While the proposed change is linguistic, the impact of the change is quite transformational in allowing the facilitation of change instead of freezing it.
When sexist, racist and other -ist behaviors are discussed in public discourse in our workplaces, our personal lives or the media, we are quick to label people who exhibited the behaviors as -ists because we want to declare them as bad actors, people who are violating the behavioral norms to which we expect them to adhere.
This works well to disgrace them, shame them or even make them fail in visible ways, but it does not work well to actually change how they will behave in the future. Labeling people as -ists feels good for the labelers in the short term, but it only constrains the ability of the labeled to change in the future.
We have to make a decision about whether we want to use -ist as a noun or an adjective. Do we want to shame people who behave badly, or do we want them to change their behaviors? Do we want a short-term shot of vindication or a long-term chance for real change?
I ask these questions fully understanding the power of short-term shots of vindication.
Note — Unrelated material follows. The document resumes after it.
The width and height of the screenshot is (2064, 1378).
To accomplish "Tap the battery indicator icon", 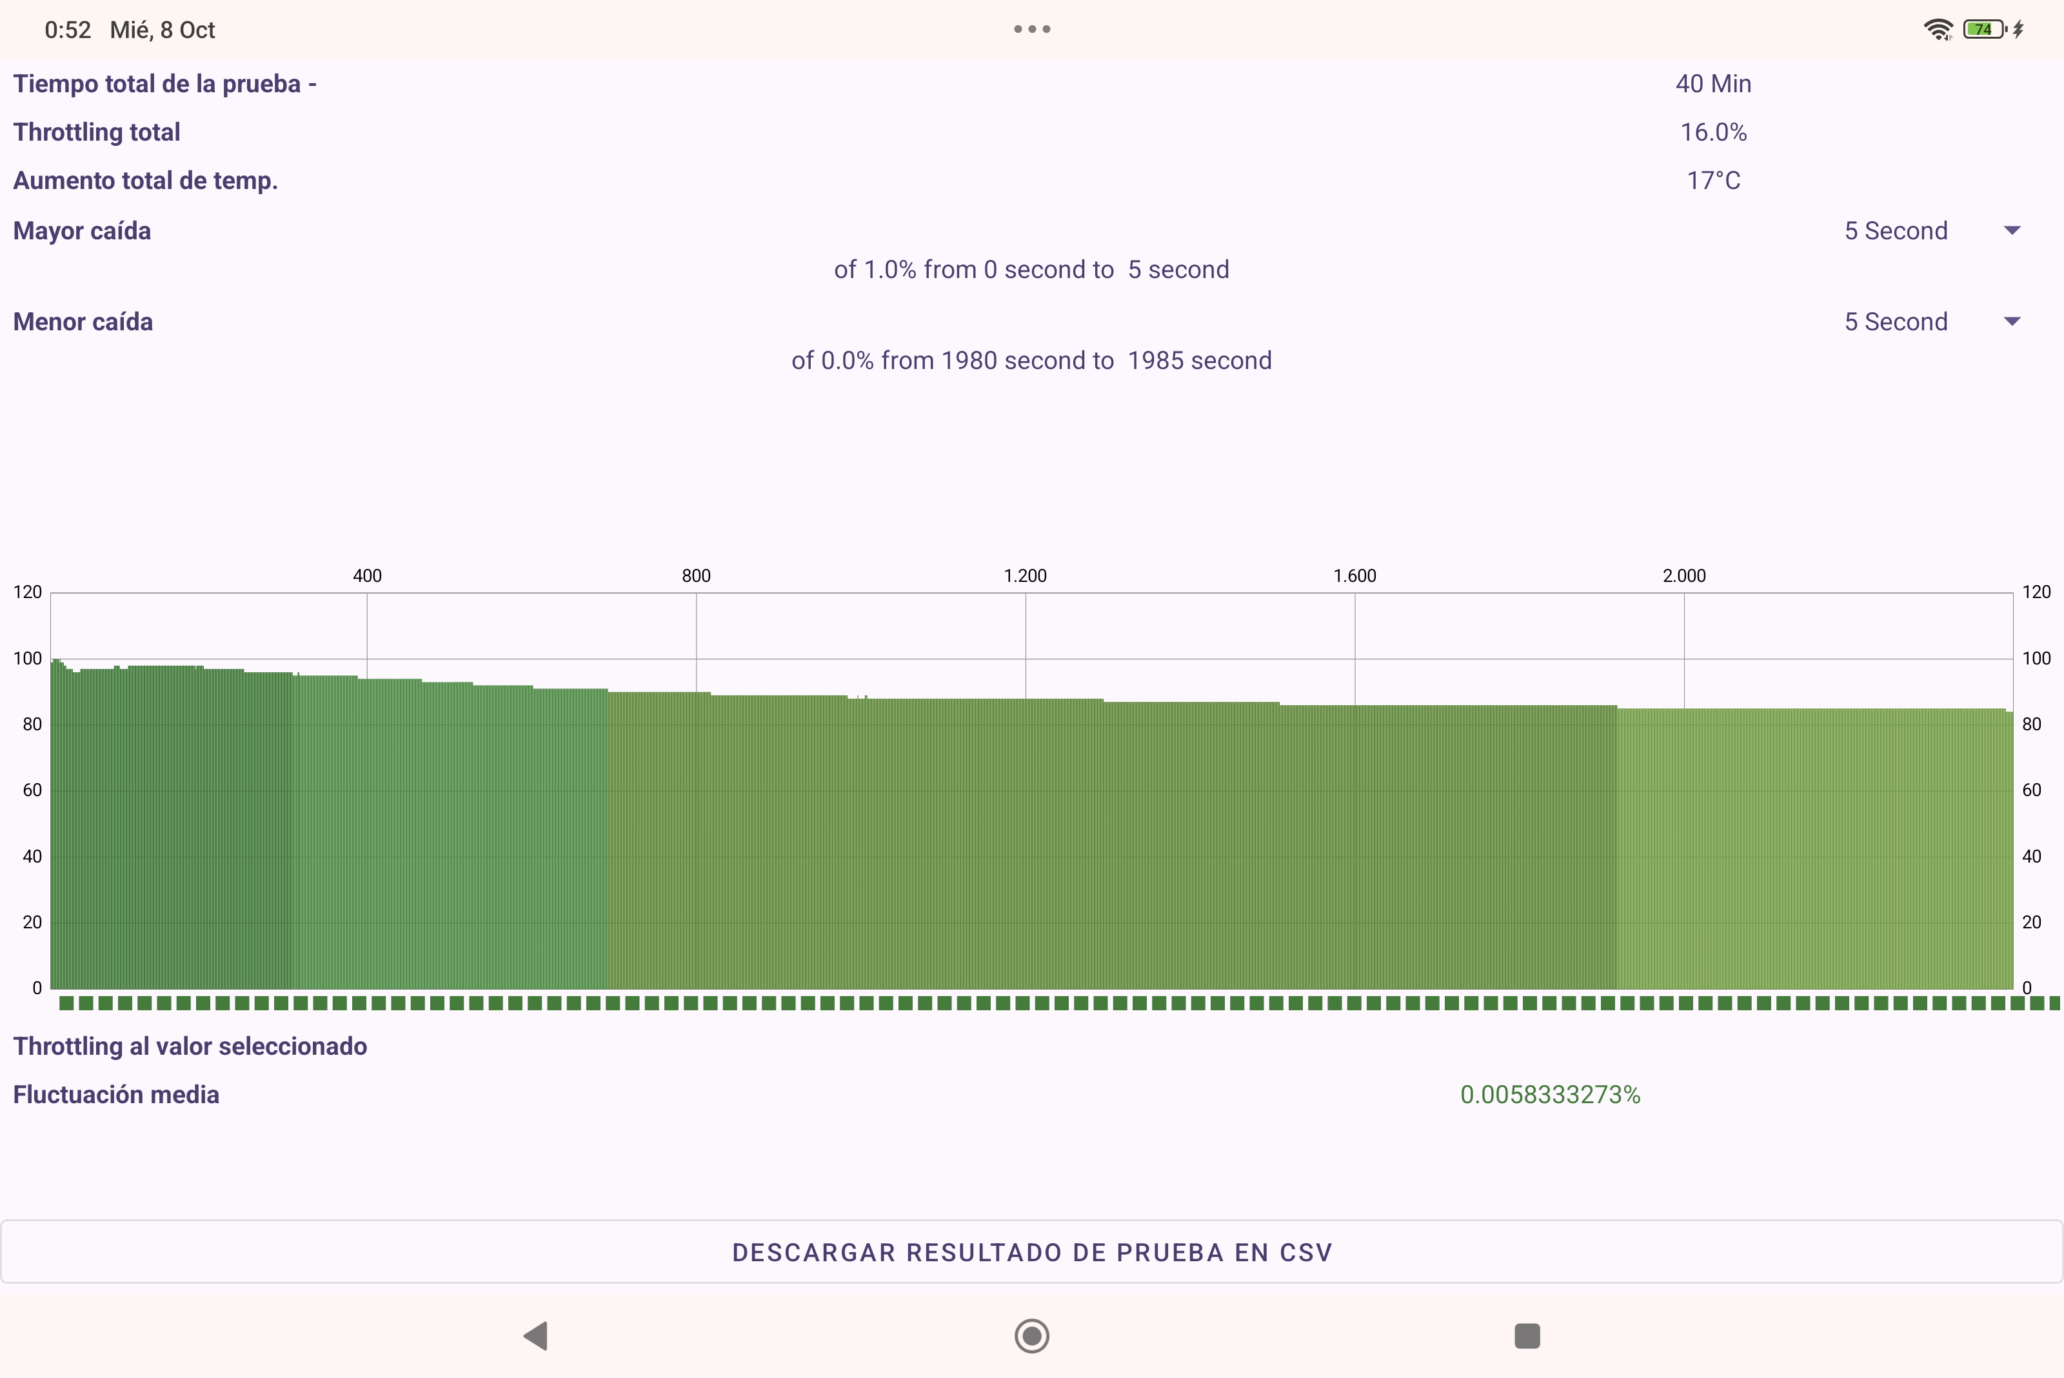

It can be cathartic to call someone a racist or sexist because using these labels is all that we can sometimes do to show anger at unacceptable behavior. It may feel good, but it does no good. Creating environments where people are inspired to actively seek out and include different perspectives
requires that we limit the use of -ists in our vocabulary to adjectives and refrain from using them as nouns.
While Voltaire’s warning that adjectives are the enemy of the substantive may work in communication generally, using -ist as an adjective may actually lead to the substantive change we are seeking to create in the arena of inclusion.